La maldición más común en esta materia es ser la víctima de buena fe de una hipocresía colectiva, hábil para plantear mal los problemas con el objeto de legitimar mejor las odiosas soluciones que se les dan.
Esto equivale a decir que lo esencial aquí es ver con claridad, pensar con claridad, entender peligrosamente, responder con claridad a la inocente pregunta inicial: ¿qué es en su principio la colonización? Es ponerse de acuerdo en lo que no es; ni evangelización, ni empresa filantrópica, ni voluntad de hacer retroceder las fronteras de la ignorancia, de la enfermedad y de la tiranía, ni ampliación de Dios, ni extensión del Derecho; es admitir de una vez por todas, sin ánimo de protestar por las consecuencias, que el gesto decisivo es en este caso el del aventurero y el pirata, el del abarrotero mayorista y el armador, el del buscador de oro y el comerciante, el del apetito y la fuerza, con la sombra proyectada por atrás, maléfica, de una forma de civilización que, en un momento de su historia, se ve obligada, de manera interna, a extender por todo el planeta la competencia de sus economías antagonistas.

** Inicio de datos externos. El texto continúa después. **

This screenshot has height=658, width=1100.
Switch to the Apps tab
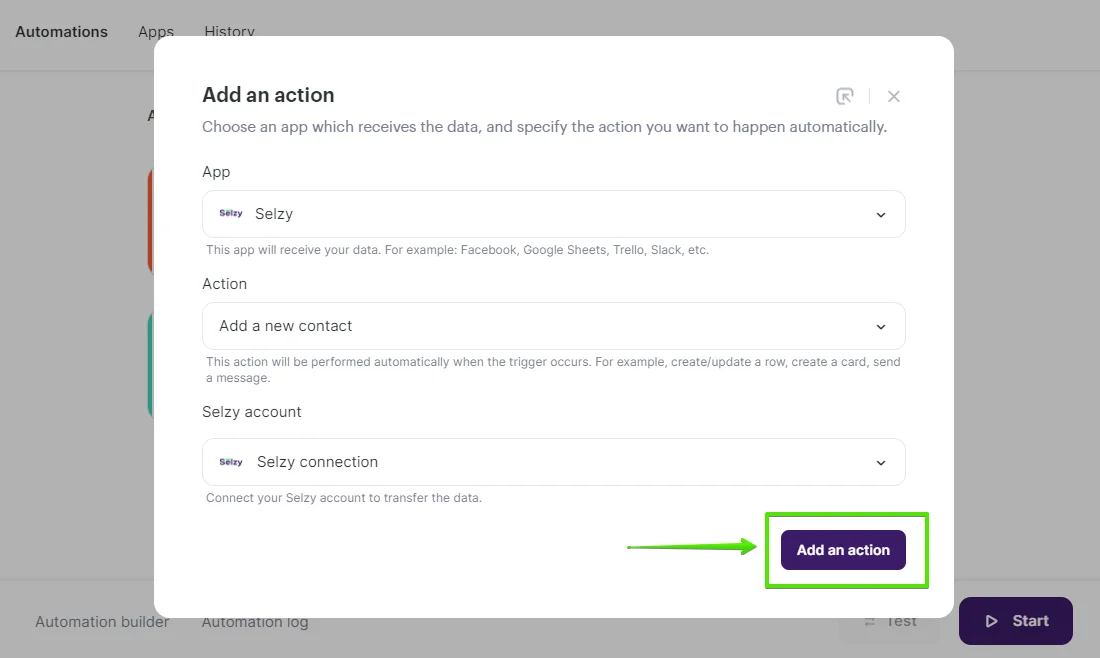(155, 31)
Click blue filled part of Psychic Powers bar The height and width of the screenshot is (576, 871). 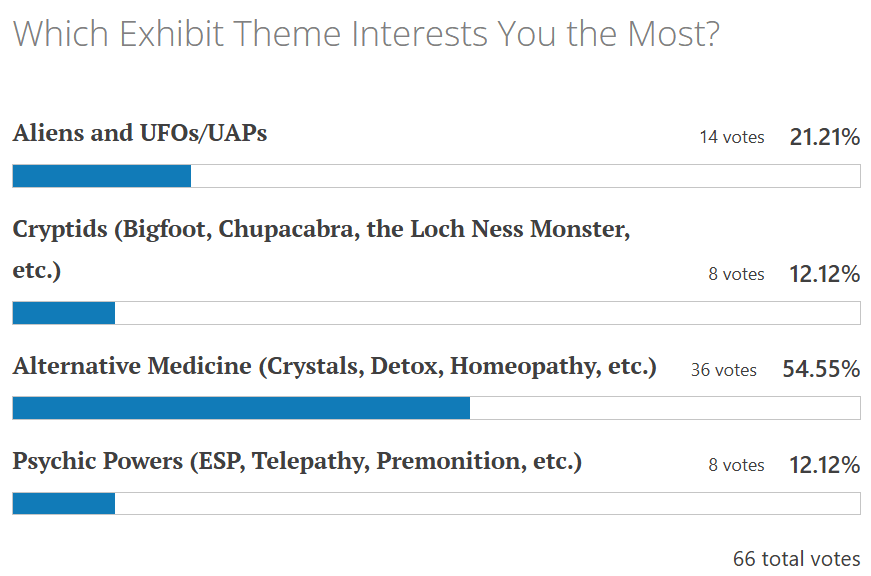(x=63, y=503)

Prosiguiendo con mi análisis, encuentro que la hipocresía es de fecha reciente; que ni Cortés al descubrir México desde lo alto del gran teocalli, ni Pizarro ante Cuzco (y mucho menos Marco Polo ante Cambaluc) aseguran ser los precursores de un orden superior; que matan; que saquean; que tienen cascos, lanzas, codicias; que los calumniadores llegaron después; que la gran responsable en este ámbito es la pedantería cristiana, por haber planteado ecuaciones tramposas: cristianismo = civilización; paganismo = salvajismo, de las cuales no podían sino derivarse abominables consecuencias colonialistas y racistas, cuyas víctimas habían de ser los indios, los amarillos y los negros.
Una vez arreglado este asunto, admito que poner a las civilizaciones en contacto unas con otras está bien; que casar mundos diferentes es excelente; que una civilización, sea cual fuere su genio íntimo, al replegarse en sí misma, se marchita; que el intercambio en este caso es oxígeno, y que la gran suerte de Europa es haber sido un cruce de caminos, y que haber sido el lugar geométrico de todas las ideas, el receptáculo de todas las filosofías, el lugar de acogida de todos los sentimientos, hizo de ella el mejor redistribuidor de energía.
Pero entonces, hago la siguiente pregunta: ¿la colonización en verdad puso en contacto? O, si se prefiere, de todas las maneras de hacer contacto, ¿ésa era la mejor?
Respondo no.
Y digo que de la colonización a la civilización, la distancia es infinita; que, de todas las expediciones coloniales acumuladas, de todos los estatutos coloniales elaborados, de todas las circulares ministeriales expedidas, no se podría conseguir un solo valor humano.